Last year, the nation prepared for an initial three weeks of isolation. We all prepared not to see friends or family, whilst fights emerged over toilet rolls in our local supermarkets.
After a rough and difficult year for many from the prolonged isolation period, there is finally a slowly emerging light at the end of the tunnel. As welcoming as this light may be, the effect of a year in solitude seems to hang over our heads, and may well linger long into the future.
Whilst Covid-19 has impacted every aspect of our lives and affected every person in the UK, it has uniquely stung the grieving. Losing a loved one is difficult enough in itself, but this pandemic has taken away one of only a few things that can provide some much-needed comfort: friends and family.
When my grandad passed away in December last year, I was shocked.
Despite being in his nineties, my dad’s father had always been incredibly resilient and, other than his forgetfulness, he was fairly healthy and active. He had broken his wrist and had to spend time in the hospital, during which he contracted Covid-19.

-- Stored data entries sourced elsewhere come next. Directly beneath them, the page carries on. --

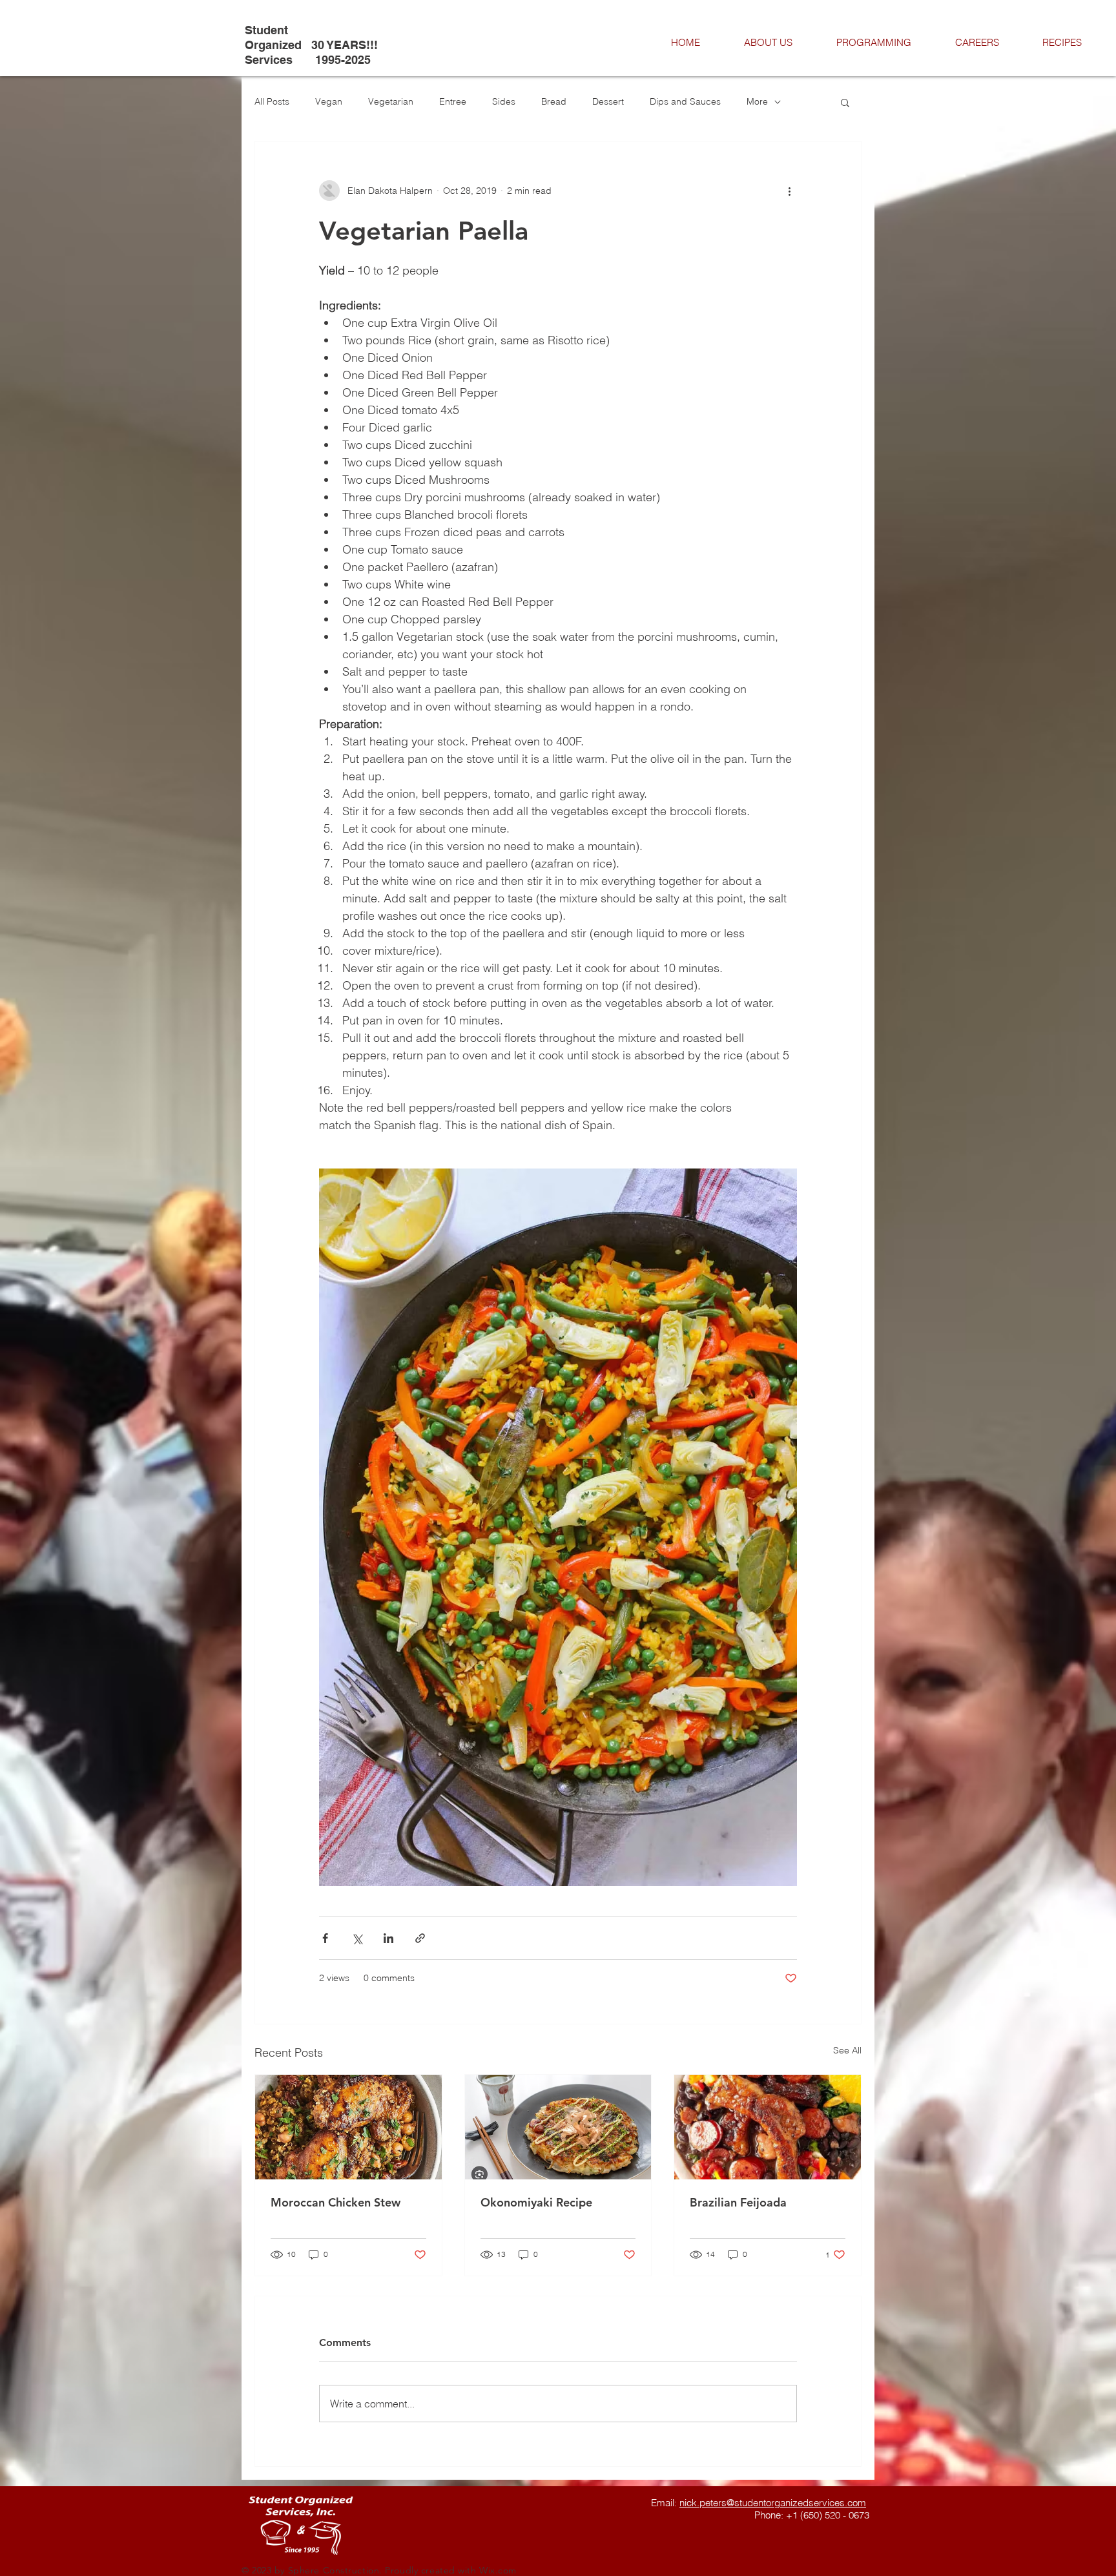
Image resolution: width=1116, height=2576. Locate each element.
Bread (553, 101)
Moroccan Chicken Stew (335, 2202)
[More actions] (789, 190)
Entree (452, 101)
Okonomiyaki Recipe (536, 2202)
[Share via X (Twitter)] (357, 1938)
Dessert (608, 101)
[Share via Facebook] (325, 1938)
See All (847, 2050)
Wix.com (498, 2570)
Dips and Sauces (685, 101)
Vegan (328, 101)
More (757, 101)
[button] (845, 102)
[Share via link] (420, 1938)
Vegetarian (390, 101)
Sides (503, 101)
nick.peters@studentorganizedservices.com (772, 2503)
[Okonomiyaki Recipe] (558, 2127)
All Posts (271, 101)
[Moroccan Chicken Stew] (348, 2127)
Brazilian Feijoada (738, 2202)
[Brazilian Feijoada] (767, 2127)
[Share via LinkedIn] (388, 1938)
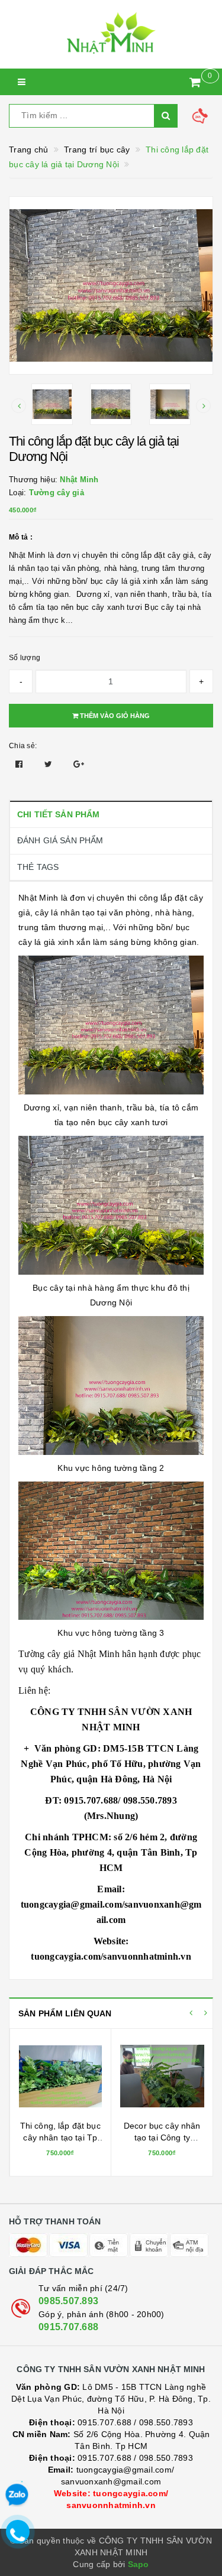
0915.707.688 (68, 2327)
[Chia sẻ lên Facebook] (20, 764)
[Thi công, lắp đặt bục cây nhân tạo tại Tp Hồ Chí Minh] (60, 2076)
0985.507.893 (68, 2301)
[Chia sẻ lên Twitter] (50, 764)
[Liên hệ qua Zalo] (16, 2495)
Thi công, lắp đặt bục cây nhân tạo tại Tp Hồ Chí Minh (60, 2137)
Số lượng (24, 658)
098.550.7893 (166, 2422)
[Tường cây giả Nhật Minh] (111, 34)
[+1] (79, 764)
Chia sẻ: (23, 746)
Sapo (138, 2564)
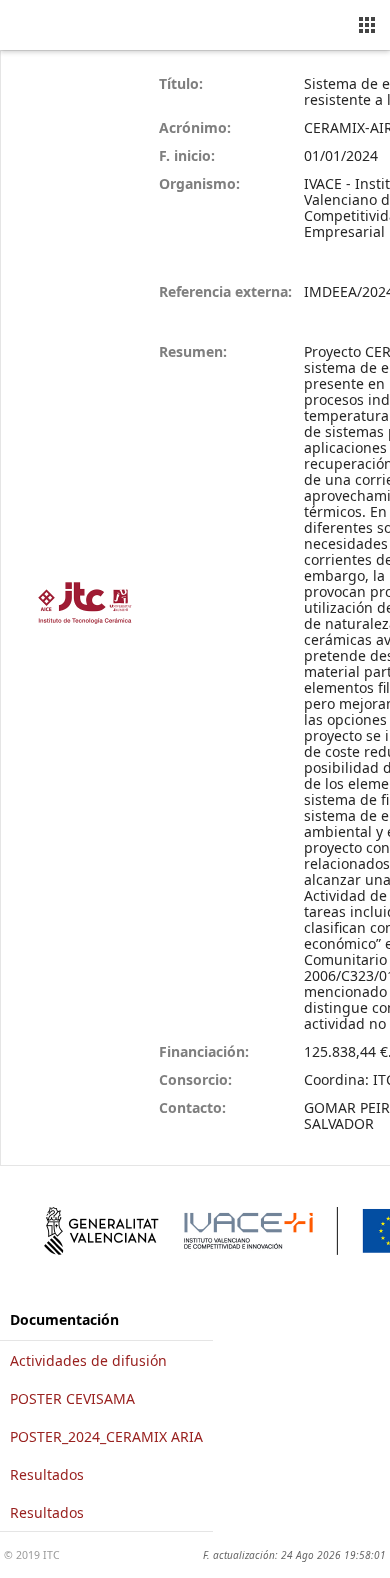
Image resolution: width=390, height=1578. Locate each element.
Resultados (47, 1474)
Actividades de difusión (88, 1360)
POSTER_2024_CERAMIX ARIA (106, 1436)
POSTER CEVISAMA (72, 1398)
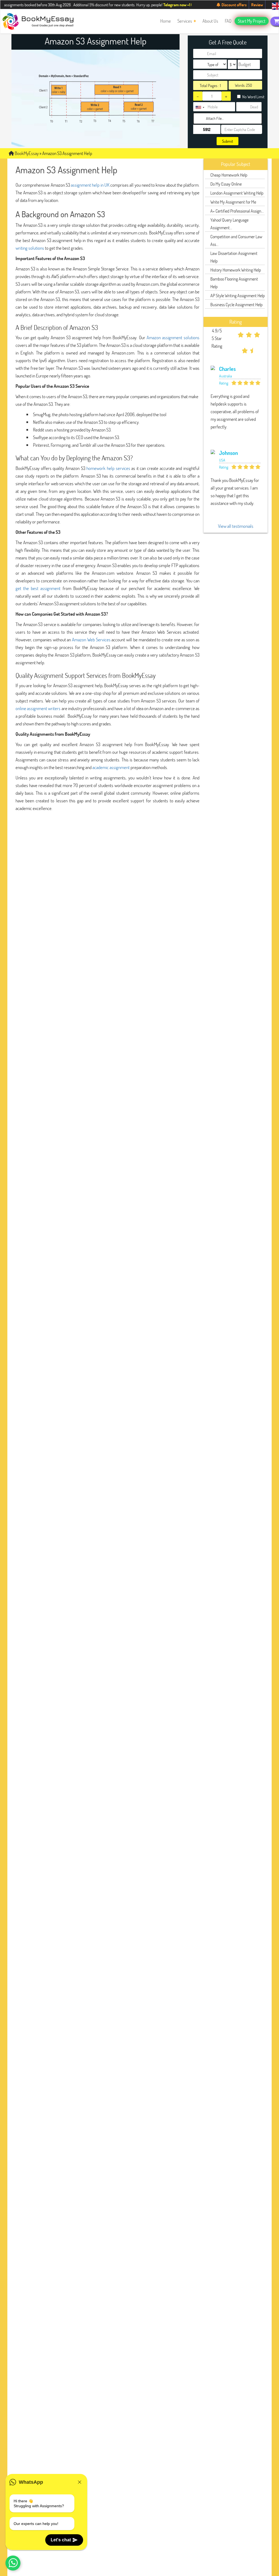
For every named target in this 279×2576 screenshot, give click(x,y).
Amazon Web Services (91, 639)
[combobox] (199, 107)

At first, he seemed to be dealing with the virus quite well. A few days passed and he deteriorated, becoming more unwell, then he suddenly passed. The speed with which he deteriorated had left us unprepared to deal with the grief that was coming, and the unbearable sadness and frustration that he should not have died because of a broken wrist.
The real pain, however, was standing at his funeral with only a dozen other people in a church which should have been full. My uncle lives in America, so could not travel to his own father’s funeral. He instead joined a live stream at what would have been 3 a.m. to watch via zoom. I grieved for my grandad, but I also grieved for those who were absent for reasons beyond their control.
I never expected that just a few weeks later I would go through a similar grief, this time with my mum’s dad. Having lived with us for the past eight years, he had become a huge part of our everyday routines, even more so as we spent more time at home during the pandemic. He had been very ill for a while, but we never expected to lose him so soon after my other grandfather.
Once again, I found myself walking into a church picturing those who would have been there if they had any choice in the matter. I watched my cousin sit at a social distance and mourn alone, with no one from the same household to give her the hug I knew she needed. At both of these funerals, I was plagued by a sense of injustice.
It didn’t seem fair that the lives of two brilliant men were only permitted with such limited celebrations. It didn’t seem fair that I couldn’t comfort those attending alone. It didn’t seem fair that family were prevented from being present to celebrate the lives of those lost. It didn’t seem fair that the entire process of planning a funeral was plagued by social distancing considerations. It didn’t seem fair that our time to grieve was overshadowed by the events of the wider world.
Whilst my heart hurt with loss, it also hurt for those who had lost the opportunity to properly mourn that loss, and my grandfathers who both deserved so much more.
However, as 21 June looms closer every day, we can look forward to the physical contact and quality time with family and friends. We look forward to the times that we’ve missed for so long and that we so rightly deserve. We can start planning a proper memorial for those we have lost, and we can start moving forward with a newfound appreciation for family and friends.